The Supreme Court has been asked by plaintiffs to overturn the Virginia decision, which would render the subsidies illegal in all 36 states where HealthCare.gov sold individual market insurance policies for 2014. The subsidies for more than 2 million people who received them via 15 state-run exchanges would not be affected.
Laszewksi said such a ruling would be "the nuclear option of the individual insurance market in these 36 states."
He said that data suggest that most of the nearly 5 million people who got subsides there were low-income earners. "These people would simply not be able, by and large, to afford their health insurance" without those subsidies," he said.

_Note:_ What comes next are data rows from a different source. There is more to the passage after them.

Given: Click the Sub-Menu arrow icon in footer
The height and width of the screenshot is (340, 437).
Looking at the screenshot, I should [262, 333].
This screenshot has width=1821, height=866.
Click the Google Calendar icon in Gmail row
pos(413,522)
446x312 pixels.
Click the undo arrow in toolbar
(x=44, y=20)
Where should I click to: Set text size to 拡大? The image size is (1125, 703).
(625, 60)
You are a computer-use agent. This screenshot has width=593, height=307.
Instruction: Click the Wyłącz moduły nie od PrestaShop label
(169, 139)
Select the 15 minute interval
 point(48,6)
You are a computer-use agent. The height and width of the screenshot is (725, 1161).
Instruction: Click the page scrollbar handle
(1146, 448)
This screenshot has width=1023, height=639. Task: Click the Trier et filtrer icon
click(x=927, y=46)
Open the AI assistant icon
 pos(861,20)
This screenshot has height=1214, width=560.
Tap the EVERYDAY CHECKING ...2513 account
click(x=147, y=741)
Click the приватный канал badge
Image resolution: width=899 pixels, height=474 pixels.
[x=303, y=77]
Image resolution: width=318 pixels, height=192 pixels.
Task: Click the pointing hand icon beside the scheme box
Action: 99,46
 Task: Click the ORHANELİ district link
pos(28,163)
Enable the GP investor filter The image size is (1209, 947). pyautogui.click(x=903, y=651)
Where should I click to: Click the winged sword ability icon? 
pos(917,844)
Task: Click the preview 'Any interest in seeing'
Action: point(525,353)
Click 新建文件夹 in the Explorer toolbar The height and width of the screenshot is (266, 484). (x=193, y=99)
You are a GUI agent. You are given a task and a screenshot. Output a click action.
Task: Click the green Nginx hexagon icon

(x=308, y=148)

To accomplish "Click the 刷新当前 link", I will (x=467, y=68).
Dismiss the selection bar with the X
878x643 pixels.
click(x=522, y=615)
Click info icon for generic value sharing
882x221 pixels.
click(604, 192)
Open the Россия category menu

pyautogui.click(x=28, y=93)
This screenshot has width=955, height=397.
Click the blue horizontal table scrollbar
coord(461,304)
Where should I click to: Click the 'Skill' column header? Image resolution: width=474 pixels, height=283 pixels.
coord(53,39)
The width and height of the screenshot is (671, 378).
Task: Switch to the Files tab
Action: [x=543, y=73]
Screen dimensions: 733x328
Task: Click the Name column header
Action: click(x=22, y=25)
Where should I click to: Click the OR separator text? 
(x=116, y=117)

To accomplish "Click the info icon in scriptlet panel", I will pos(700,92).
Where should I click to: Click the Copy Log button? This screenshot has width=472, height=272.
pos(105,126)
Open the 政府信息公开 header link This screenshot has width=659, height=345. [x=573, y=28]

The fallout from that, Laszewski said, would be even greater in HealthCare.gov states that have not expanded Medicaid eligibility to include most poor adults, meaning that hundreds of thousands of adults in big states like Texas and Florida would be left without affordable health insurance options that are available in states that expanded Medicaid and have their own exchanges.
"It does not understate it to say it would be an extraordinary mess, which would create one hell of a problem," he said. "Then the debate would move on to, 'Who broke it?' Because it would be broken, in spades."
Len Nichols, a professor of health policy at George Mason University, also questioned the political wisdom of attacking subsidies that go to the one group of adults "paying retail" for insurance. Nichols noted that poor adults in a little more than half the states can get Medicaid, at no cost to them, while employer-sponsored insurance is subsidized by a tax exemption for such benefits.
"Why would you want to turn 30 million people into opponents of your political positions?" Nichols asked, referring to the people now eligible for Obamacare subsidies.
But Tom Miller, a fellow at the American Enterprise Institute, scoffed at suggestions that a court-ordered end to the subsidies would be the end of the world.
"You can almost smell the napalm in the morning," Miller said sarcastically. "I would say, in fact, it's 'Apocalypse Not.'"
Miller said a ruling against the subsidies would prod Republicans and Democrats to negotiate a solution to the "good bit of disruption" that would be seen in the individual insurance market in HealthCare.gov states.
"What we'd likely see is efforts to liberalize and expand an alternative subsidy delivery system," Miller said. He also said that in the wake of a Supreme Court decision overturning the HealthCare.gov subsidies, the federal government could loosen standards on what would qualify as a state-run exchange, where the subsidies could be disbursed.